DATA EXCERPTS:
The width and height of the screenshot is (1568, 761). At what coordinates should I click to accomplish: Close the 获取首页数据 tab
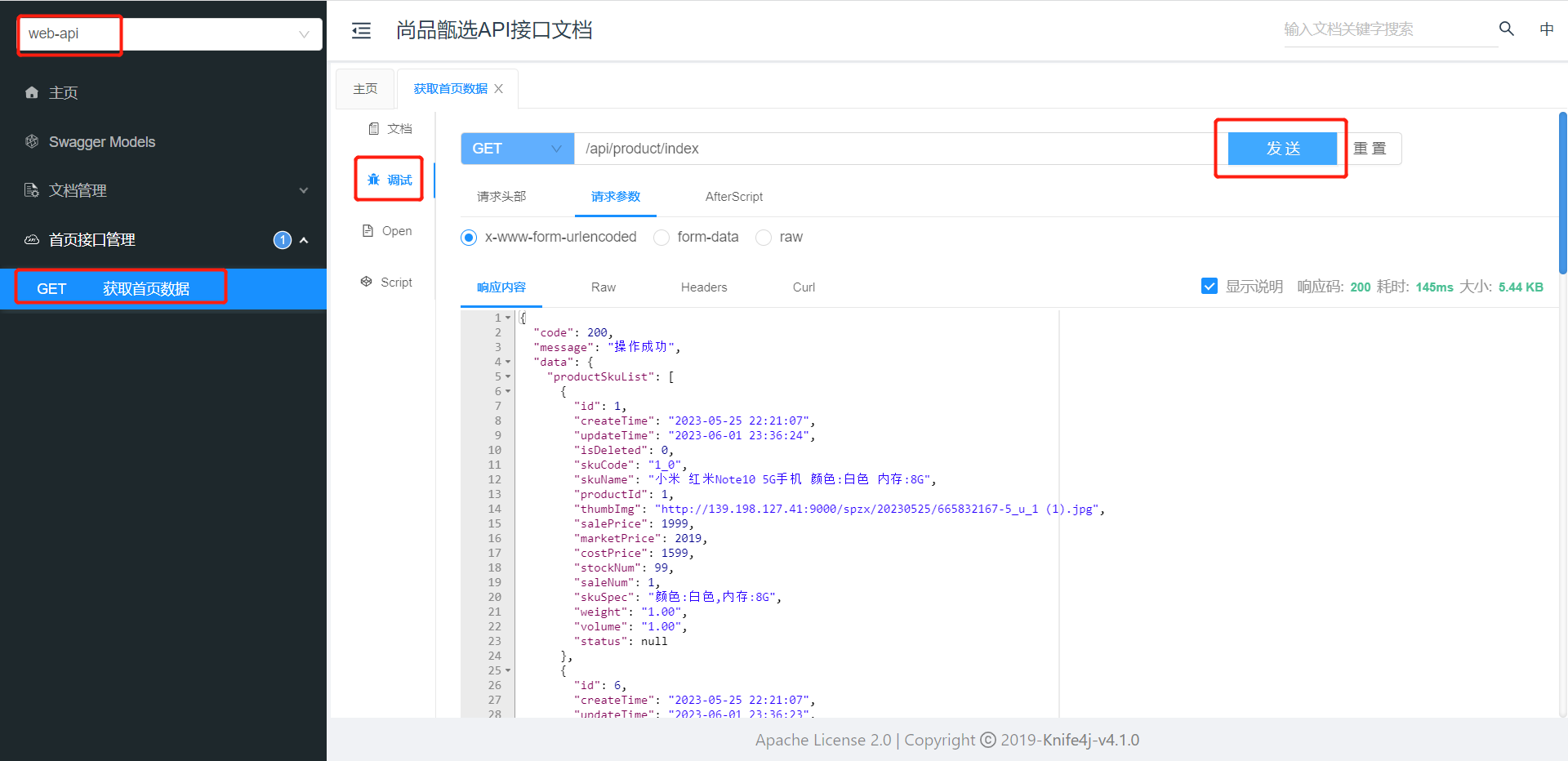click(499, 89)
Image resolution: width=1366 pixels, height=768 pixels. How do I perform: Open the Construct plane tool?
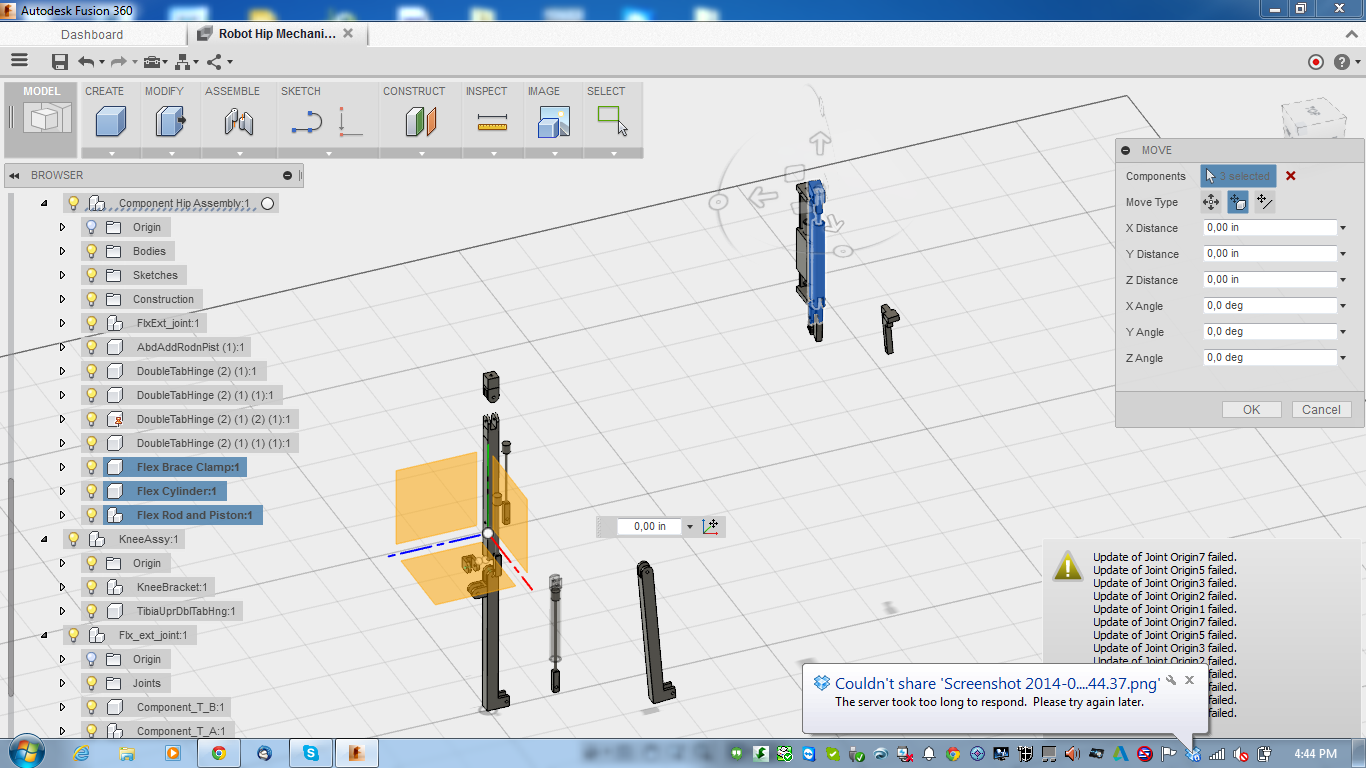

--

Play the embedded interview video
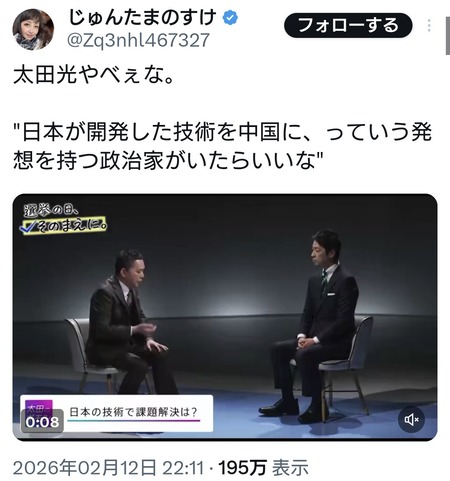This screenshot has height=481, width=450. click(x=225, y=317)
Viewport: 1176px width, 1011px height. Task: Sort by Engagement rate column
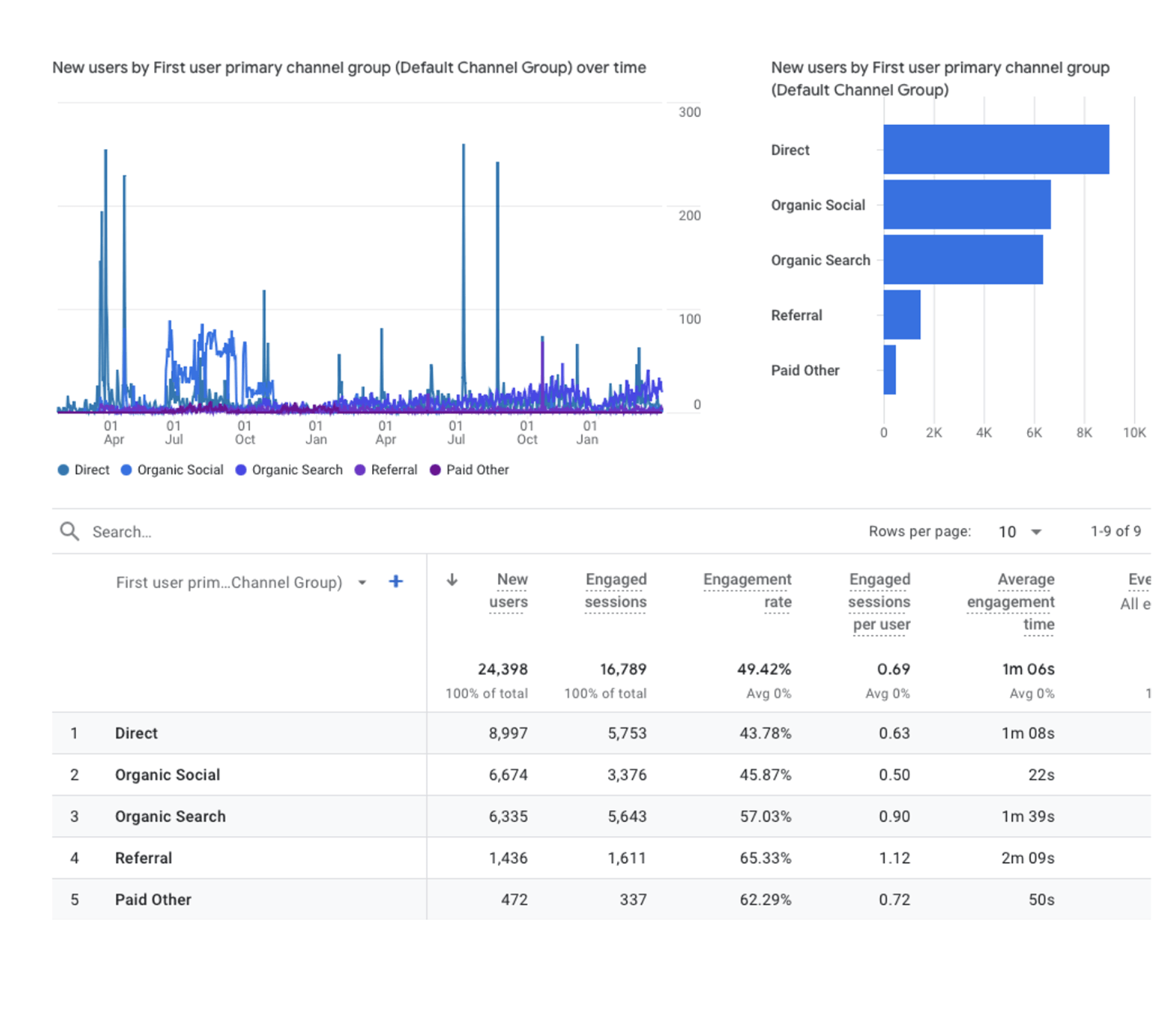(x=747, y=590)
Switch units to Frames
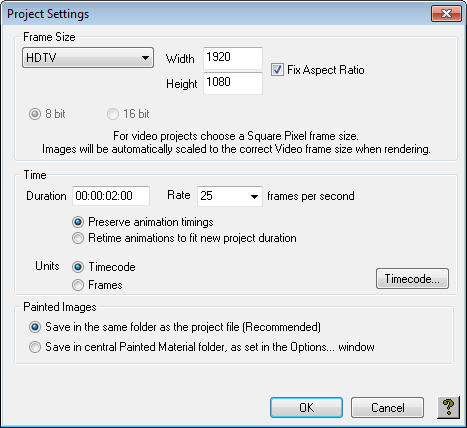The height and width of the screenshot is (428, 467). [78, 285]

INSTRUCTIONS FOR THE TASK: What to print is the stretch of entries from the line with "The width and" up to and including the line with "Image resolution: width=1366". Please print it exactly and leave out the pictures.

ANSWER FOR THE TASK:
The width and height of the screenshot is (1568, 761). At what coordinates should I click to accomplish: Close the 获取首页数据 tab
click(499, 89)
Image resolution: width=1366 pixels, height=768 pixels. How do I perform: Open the Construct plane tool?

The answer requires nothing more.